Race Training Has Begun
July 14, 2017
As of Monday, July 10, I have officially begun training for the Rock 'n' Roll Montreal Half-Marathon which is a pretty big deal since I haven't trained for anything really this year. I've had a hard time sticking with training plans recently which has led to some pretty challenging half-marathon attempts. Since I signed up for the Rock 'n' Roll 3-pack tour pass this year, I know I've got two races left to go so I'm hoping this training period will go a little better than last fall.
The first step was to find my ideal training plan. If you've read my guide on "How to Start Running" you may remember that I'm partial to the training plans created by Hal Higdon which are available on his website. My weekly mileage is still relatively low considering the average for distance athletes so I tend to stick to the novice training plans (I'm hoping to upgrade to intermediate for my next half though!).
Starting the Novice 2 training plan from Hal Higdon also means incorporating more than just running which is pretty much all I've done in the past. I'm not sure I've built up enough of a pace to push into more traditional "speed work" but the plan does include Pace Runs every other week which should be enough of a push to give me an edge in Montreal.
An article from Active put it perfectly stating "If establishing a distance base is the cake, speedwork is the icing." Speedwork can have massive benefits on your performance but it also takes a significant toll on your legs. There's a lot of different recommendations for when you should incorporate speedwork into your training but the consensus seems to be when you're comfortably running at least 25-30 miles per week.
Since I'm at about half that distance currently, I'll be staying away from sprint workouts, but I had my first pace run this past Wednesday. Although not a full-on speed workout, pace runs are a great addition to training because they give you an opportunity to practice a bit of speed without dialing up the intensity of your run too high. The idea of the pace run is to run the specified distance at your goal race pace which has its own benefits.
Perhaps the most significant thing, and probably the most obvious that I noticed on my first pace run was that it forced me to consciously think about my pace throughout the entire duration of the run. Typically when I run, I just go out and run. That's it. Occasionally I'll glance at my watch but I just run at an effort that feels comfortable so I know I can maintain it. I'll admit, going into the upcoming race season, I'm not really sure what my goal pace is so I somewhat arbitrarily settled on 8:30, slightly slower than my PR but slightly faster than my most recent attempts.
Once Wednesday arrived, I spent the day planning my route and obsessively checking the weather which was hovering in the low 90s with the threat of severe thunder storms. There was no way I was running on a treadmill so I was praying I'd get a clear window to run in. I wasn't so worried about the rain but I was definitely worried about the heat and humidity. Although I was drinking plenty of water throughout the day, I decided to bring a water bottle with me just in case. Even if I didn't need it to drink, I could at least throw some over my face/neck to cool off mid-run.

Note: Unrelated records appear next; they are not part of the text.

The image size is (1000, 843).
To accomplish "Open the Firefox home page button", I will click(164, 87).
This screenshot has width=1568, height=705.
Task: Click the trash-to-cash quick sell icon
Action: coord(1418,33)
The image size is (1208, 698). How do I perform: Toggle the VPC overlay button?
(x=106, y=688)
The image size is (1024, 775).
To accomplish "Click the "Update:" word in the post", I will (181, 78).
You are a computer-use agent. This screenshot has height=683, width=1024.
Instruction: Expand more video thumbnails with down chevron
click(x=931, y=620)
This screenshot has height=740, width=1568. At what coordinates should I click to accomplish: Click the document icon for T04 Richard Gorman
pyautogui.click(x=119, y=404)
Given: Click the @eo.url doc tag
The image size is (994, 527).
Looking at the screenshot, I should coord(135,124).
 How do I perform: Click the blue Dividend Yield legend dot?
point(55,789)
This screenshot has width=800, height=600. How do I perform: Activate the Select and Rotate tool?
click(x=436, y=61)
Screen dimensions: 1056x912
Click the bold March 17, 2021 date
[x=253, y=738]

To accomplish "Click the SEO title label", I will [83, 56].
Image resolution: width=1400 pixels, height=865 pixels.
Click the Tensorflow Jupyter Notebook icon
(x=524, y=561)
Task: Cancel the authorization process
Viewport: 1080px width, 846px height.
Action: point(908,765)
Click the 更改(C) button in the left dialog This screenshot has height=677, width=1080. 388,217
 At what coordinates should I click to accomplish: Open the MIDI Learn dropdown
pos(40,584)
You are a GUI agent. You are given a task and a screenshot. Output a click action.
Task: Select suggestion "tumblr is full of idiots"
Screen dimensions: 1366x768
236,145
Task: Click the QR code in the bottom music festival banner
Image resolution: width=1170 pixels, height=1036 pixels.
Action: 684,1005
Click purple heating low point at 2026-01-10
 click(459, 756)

So I got to Oyster Bay, took a few minutes to warm-up, and was off on my run. I gradually settled into my typical pace, and then slowly increased my speed to something a little less comfortable. I didn't want to run fast enough that I gassed out midway through but also was curious what kind of pace I could maintain for 3 miles. A few minutes in, I checked my watch and was hovering closer to 7:30 pace. I was listening to music which was definitely an influence b I tried to slow myself down a bit. Especially in the beginning, I kept amping back up but was able to find a pretty good rhythm.
It took a lot more focus than I originally thought it would to maintain a specific pace. I'm so used to just going out and running that I had to actively work at staying consistent on the run. My final pace was a 7:56 and I wasn't completely spent afterward which is a good sign. I don't think I could maintain that pace for a whole half but I'm going to do my best to keep training at close to that pace at least once every two weeks. I'm hoping it may even be a little easier once it starts to cool down in the fall.